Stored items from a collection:

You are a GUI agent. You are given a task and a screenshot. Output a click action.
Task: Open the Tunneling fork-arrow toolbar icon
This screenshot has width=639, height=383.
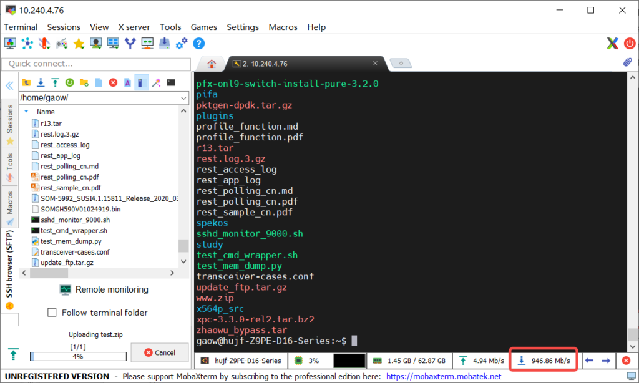[130, 43]
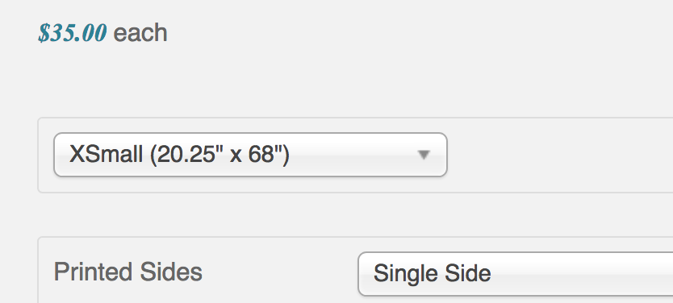Click the empty area between Printed Sides and its dropdown
This screenshot has width=673, height=303.
point(279,272)
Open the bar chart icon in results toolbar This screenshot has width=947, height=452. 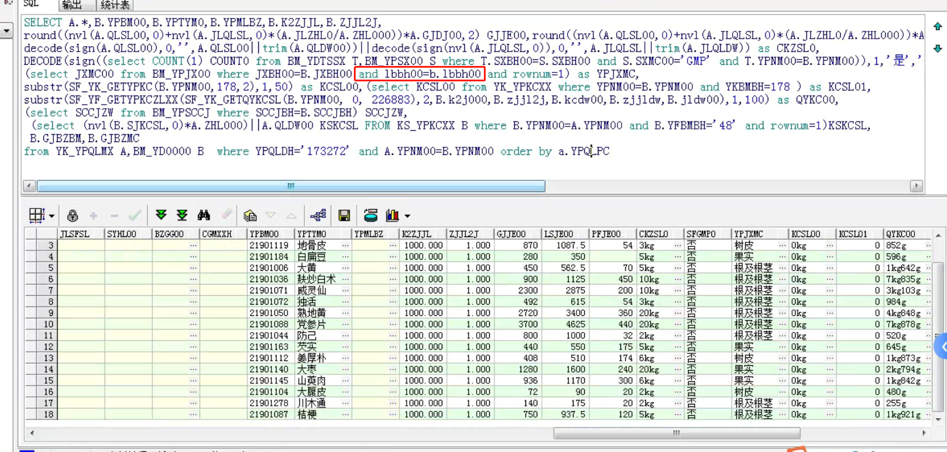tap(392, 216)
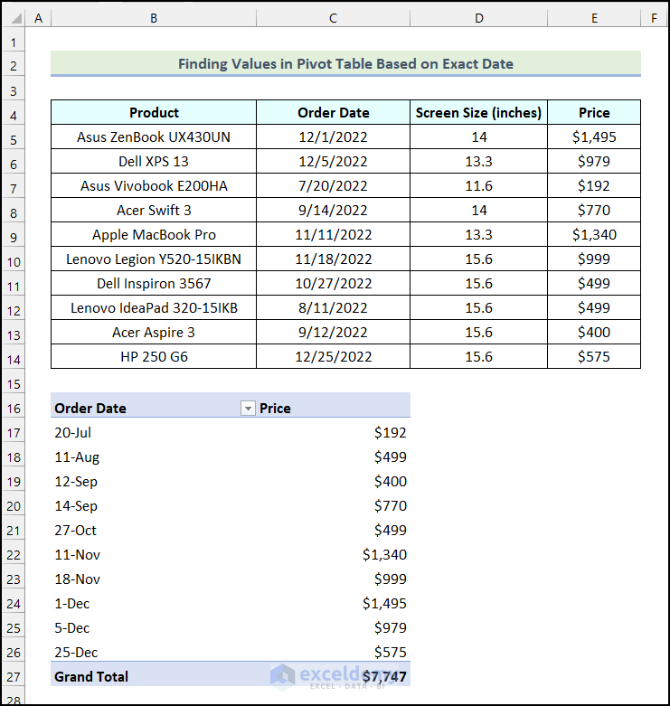Screen dimensions: 670x706
Task: Select the Price header in pivot table
Action: tap(276, 409)
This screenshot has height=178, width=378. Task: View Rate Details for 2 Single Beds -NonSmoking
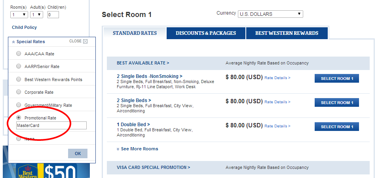(277, 78)
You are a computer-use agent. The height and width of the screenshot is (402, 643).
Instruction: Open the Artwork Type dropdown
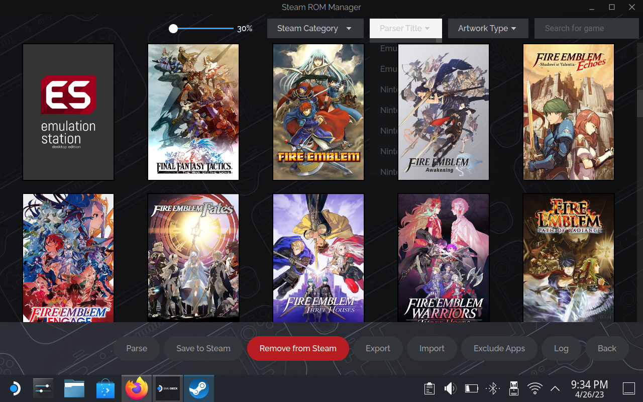click(488, 28)
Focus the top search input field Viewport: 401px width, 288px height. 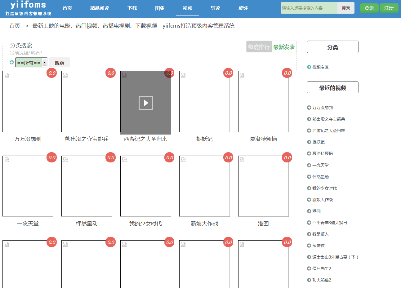(x=309, y=8)
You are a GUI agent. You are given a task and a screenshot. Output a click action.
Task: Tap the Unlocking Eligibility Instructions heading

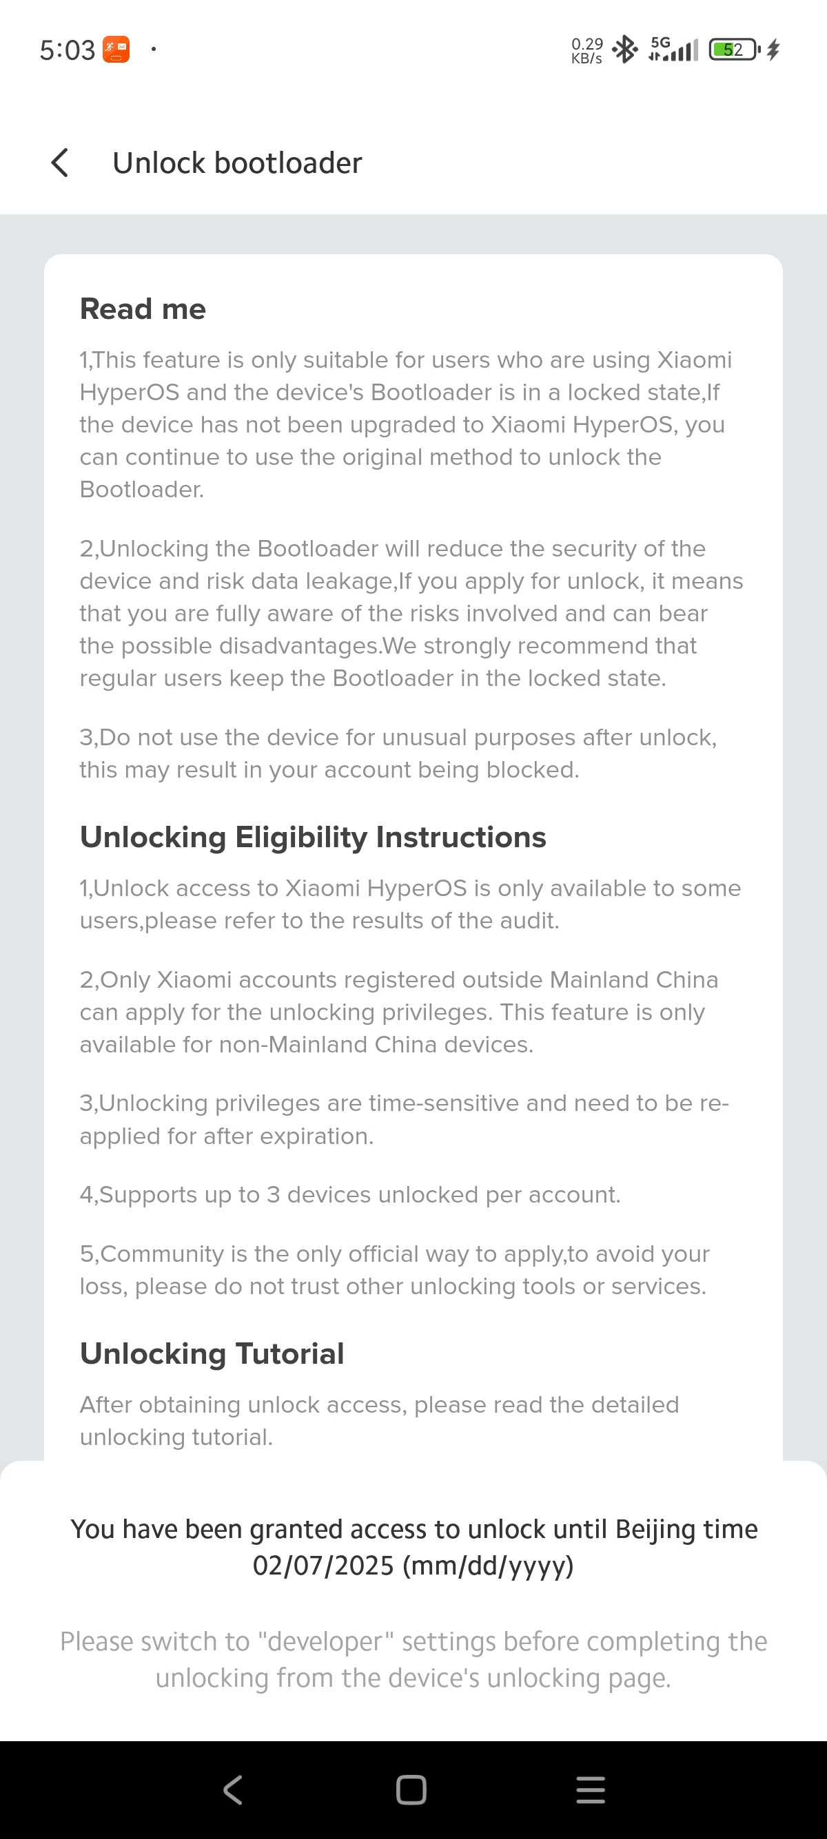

> _Your assignment_: In the records above, find the line containing "Task: Open the" and restate word for word every line from the first through that one.

> _Reply_:
You are a GUI agent. You are given a task and a screenshot. Output a click action.
Task: Open the Tunneling fork-arrow toolbar icon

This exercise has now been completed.